## WORK INSTRUCTION:
Below is some data. Retype exactly the lines starting at the one with "Silicon Steel (592, 961)" and ending at the one with "Station configuration (601, 1809)".

Stored data

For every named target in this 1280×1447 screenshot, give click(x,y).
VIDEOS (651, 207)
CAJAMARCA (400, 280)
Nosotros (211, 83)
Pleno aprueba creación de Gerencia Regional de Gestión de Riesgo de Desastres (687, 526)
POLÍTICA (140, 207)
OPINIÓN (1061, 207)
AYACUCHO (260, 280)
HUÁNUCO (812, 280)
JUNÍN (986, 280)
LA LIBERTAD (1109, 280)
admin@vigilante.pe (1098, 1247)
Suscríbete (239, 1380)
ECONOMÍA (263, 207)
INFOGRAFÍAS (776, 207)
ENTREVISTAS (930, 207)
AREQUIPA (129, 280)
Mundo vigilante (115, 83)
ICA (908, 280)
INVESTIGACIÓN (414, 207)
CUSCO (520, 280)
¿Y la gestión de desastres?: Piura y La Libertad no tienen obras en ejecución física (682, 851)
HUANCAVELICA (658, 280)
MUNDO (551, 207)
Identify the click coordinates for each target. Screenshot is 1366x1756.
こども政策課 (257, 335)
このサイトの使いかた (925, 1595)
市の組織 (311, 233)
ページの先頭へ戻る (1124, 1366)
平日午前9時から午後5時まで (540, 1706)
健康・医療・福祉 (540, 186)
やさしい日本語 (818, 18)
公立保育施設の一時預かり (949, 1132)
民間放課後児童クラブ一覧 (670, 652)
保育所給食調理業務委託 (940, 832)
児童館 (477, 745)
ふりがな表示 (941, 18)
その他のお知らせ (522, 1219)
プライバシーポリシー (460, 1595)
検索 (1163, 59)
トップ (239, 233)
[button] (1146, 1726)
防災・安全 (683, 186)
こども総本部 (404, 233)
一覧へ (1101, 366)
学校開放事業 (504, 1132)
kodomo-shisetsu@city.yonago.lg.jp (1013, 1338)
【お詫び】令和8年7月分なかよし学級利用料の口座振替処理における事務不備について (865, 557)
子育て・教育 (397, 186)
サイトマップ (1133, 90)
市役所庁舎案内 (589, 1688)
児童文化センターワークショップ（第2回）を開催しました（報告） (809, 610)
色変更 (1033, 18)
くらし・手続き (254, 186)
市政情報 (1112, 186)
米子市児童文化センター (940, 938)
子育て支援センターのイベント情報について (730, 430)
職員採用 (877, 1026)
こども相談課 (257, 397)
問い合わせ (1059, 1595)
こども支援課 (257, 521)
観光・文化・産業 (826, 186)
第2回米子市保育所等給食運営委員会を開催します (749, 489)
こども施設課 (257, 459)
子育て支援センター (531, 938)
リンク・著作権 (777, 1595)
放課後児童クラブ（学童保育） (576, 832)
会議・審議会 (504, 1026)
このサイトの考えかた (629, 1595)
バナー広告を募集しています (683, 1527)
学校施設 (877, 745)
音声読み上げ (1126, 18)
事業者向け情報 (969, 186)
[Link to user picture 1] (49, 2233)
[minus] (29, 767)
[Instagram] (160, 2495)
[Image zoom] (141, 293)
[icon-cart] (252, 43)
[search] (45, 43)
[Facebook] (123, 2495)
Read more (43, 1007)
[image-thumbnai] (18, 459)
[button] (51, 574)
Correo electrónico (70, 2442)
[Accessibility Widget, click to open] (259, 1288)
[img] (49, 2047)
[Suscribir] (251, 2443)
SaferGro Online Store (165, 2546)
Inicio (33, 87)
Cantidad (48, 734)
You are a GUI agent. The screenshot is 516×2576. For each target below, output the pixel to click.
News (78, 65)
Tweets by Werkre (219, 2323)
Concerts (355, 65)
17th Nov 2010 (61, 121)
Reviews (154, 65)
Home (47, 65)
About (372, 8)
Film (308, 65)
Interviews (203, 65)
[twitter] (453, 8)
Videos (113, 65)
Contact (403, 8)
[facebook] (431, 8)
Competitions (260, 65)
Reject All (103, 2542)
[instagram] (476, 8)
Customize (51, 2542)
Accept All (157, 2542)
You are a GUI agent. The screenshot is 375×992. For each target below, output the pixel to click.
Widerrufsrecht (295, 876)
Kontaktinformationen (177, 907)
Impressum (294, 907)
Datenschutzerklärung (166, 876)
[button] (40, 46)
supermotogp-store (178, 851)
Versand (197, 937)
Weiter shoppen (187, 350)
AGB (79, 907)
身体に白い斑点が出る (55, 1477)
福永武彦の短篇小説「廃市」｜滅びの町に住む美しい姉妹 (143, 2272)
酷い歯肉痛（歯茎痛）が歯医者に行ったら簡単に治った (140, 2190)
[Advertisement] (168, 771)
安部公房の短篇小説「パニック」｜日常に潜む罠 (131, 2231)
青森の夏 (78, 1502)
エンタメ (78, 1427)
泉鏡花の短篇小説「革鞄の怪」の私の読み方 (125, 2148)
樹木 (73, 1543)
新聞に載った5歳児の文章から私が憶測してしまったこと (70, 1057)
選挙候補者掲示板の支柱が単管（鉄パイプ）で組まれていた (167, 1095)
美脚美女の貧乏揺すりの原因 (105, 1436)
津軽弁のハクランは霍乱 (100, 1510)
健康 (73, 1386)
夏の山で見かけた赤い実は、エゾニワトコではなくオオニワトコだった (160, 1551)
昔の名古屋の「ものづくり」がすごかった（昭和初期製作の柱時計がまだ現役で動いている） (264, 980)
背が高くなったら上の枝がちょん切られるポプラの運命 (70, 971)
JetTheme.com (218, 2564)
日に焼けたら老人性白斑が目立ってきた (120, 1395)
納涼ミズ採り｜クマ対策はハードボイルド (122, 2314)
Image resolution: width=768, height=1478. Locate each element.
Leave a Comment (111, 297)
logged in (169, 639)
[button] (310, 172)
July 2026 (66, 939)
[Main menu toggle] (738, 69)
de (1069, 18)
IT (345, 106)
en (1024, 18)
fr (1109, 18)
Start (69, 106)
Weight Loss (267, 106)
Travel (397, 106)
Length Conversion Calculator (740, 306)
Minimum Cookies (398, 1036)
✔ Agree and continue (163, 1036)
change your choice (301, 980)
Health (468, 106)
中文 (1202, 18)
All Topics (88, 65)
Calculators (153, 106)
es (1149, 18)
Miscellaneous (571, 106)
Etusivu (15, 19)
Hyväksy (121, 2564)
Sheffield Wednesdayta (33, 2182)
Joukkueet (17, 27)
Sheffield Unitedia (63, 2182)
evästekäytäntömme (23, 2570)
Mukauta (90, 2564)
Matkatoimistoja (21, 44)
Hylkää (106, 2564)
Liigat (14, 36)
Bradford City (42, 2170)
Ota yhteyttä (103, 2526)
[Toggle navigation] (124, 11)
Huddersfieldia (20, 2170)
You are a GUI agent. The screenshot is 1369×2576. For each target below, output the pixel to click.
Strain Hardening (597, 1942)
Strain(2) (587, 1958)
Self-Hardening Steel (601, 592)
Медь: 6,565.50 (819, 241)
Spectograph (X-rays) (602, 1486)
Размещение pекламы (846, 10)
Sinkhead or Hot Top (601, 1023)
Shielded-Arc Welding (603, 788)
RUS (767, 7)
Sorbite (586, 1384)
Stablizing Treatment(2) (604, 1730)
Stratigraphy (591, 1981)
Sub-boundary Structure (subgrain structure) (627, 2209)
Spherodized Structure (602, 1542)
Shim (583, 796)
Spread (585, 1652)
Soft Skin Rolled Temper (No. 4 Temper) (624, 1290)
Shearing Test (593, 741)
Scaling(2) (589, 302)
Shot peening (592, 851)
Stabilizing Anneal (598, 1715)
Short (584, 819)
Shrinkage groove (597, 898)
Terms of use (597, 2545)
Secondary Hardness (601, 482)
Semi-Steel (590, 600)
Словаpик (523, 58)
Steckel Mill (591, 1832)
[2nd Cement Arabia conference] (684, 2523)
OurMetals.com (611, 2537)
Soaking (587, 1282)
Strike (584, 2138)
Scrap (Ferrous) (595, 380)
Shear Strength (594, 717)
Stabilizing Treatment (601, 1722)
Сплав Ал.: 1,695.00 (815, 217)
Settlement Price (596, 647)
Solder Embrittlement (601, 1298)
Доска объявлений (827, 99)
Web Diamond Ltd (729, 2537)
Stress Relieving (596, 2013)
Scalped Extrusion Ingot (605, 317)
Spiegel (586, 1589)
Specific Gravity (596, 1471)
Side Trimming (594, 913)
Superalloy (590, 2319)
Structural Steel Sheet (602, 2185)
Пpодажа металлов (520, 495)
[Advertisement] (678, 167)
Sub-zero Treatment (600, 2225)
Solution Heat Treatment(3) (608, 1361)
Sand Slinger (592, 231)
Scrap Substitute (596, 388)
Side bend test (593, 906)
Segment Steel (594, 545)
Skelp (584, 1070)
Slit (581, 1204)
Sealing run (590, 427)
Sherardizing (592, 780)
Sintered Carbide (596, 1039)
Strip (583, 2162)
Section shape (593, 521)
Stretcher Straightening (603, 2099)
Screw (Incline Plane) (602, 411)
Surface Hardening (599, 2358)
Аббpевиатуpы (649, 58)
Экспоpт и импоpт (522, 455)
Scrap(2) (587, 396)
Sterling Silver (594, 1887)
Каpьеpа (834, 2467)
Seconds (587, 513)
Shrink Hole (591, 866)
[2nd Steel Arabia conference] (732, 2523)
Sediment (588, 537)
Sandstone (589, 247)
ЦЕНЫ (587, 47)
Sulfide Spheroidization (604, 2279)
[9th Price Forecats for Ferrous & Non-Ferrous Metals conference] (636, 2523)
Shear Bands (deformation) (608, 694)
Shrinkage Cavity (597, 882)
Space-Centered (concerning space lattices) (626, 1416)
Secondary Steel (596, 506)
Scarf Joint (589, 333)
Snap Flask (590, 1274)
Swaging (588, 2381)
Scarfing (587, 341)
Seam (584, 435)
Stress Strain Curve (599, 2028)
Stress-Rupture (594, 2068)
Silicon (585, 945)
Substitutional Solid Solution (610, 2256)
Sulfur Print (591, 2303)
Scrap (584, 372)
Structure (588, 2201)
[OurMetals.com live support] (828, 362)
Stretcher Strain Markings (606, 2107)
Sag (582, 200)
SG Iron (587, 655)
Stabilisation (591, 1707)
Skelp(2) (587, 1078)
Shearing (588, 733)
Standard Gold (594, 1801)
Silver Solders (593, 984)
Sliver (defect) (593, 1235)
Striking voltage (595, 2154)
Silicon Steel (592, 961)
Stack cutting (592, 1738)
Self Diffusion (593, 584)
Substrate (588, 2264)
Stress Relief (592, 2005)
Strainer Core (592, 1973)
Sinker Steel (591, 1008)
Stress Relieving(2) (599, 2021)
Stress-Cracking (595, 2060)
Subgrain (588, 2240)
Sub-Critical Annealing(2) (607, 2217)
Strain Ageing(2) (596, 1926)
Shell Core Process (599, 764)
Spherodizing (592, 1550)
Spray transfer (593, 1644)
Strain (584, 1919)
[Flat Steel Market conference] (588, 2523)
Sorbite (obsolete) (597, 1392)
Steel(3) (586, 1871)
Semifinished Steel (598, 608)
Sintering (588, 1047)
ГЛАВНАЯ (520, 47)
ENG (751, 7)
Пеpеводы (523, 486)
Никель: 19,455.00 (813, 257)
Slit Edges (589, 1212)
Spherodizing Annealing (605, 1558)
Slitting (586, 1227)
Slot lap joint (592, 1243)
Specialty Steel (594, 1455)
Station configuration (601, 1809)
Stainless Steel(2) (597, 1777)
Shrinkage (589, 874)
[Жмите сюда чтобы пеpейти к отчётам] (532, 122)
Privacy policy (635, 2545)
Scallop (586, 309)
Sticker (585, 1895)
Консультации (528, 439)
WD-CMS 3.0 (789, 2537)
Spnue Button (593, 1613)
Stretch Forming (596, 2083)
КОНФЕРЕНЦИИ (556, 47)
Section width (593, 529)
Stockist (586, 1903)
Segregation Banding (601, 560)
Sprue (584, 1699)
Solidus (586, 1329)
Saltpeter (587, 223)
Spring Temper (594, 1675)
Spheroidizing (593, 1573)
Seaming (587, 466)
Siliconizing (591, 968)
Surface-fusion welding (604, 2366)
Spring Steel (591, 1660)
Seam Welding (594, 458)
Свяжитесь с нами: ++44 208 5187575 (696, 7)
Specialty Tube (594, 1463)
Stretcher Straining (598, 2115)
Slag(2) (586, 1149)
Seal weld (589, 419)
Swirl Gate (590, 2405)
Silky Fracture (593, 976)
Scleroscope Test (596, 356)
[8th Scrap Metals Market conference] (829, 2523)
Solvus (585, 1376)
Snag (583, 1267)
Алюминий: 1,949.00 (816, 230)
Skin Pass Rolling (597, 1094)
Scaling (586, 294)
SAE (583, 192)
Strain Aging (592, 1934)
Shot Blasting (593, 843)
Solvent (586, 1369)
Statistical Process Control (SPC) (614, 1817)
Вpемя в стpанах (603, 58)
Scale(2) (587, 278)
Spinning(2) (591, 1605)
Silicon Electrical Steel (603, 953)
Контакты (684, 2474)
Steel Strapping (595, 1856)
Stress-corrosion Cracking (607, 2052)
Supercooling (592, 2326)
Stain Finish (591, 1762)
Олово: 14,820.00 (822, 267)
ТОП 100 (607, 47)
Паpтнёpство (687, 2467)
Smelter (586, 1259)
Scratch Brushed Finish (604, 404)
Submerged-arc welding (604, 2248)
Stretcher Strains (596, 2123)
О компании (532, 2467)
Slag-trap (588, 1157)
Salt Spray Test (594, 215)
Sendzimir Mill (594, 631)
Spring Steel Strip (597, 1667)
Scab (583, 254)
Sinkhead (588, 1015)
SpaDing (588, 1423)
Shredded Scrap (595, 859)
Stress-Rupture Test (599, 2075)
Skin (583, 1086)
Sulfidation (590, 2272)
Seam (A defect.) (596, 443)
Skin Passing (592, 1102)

## THE ANSWER:
Silicon Steel (592, 961)
Stack cutting (592, 1738)
Self Diffusion (593, 584)
Substrate (588, 2264)
Stress Relief (592, 2005)
Strainer Core (592, 1973)
Sinker Steel (591, 1008)
Stress Relieving(2) (599, 2021)
Stress-Cracking (595, 2060)
Subgrain (588, 2240)
Sub-Critical Annealing(2) (607, 2217)
Strain Ageing(2) (596, 1926)
Shell Core Process (599, 764)
Spherodizing (592, 1550)
Spray transfer (593, 1644)
Strain (584, 1919)
[Flat Steel Market conference] (588, 2523)
Sorbite (obsolete) (597, 1392)
Steel(3) (586, 1871)
Semifinished Steel (598, 608)
Sintering (588, 1047)
ГЛАВНАЯ (520, 47)
ENG (751, 7)
Пеpеводы (523, 486)
Никель: 19,455.00 (813, 257)
Slit Edges (589, 1212)
Spherodizing Annealing (605, 1558)
Slitting (586, 1227)
Slot lap joint (592, 1243)
Specialty Steel (594, 1455)
Station configuration (601, 1809)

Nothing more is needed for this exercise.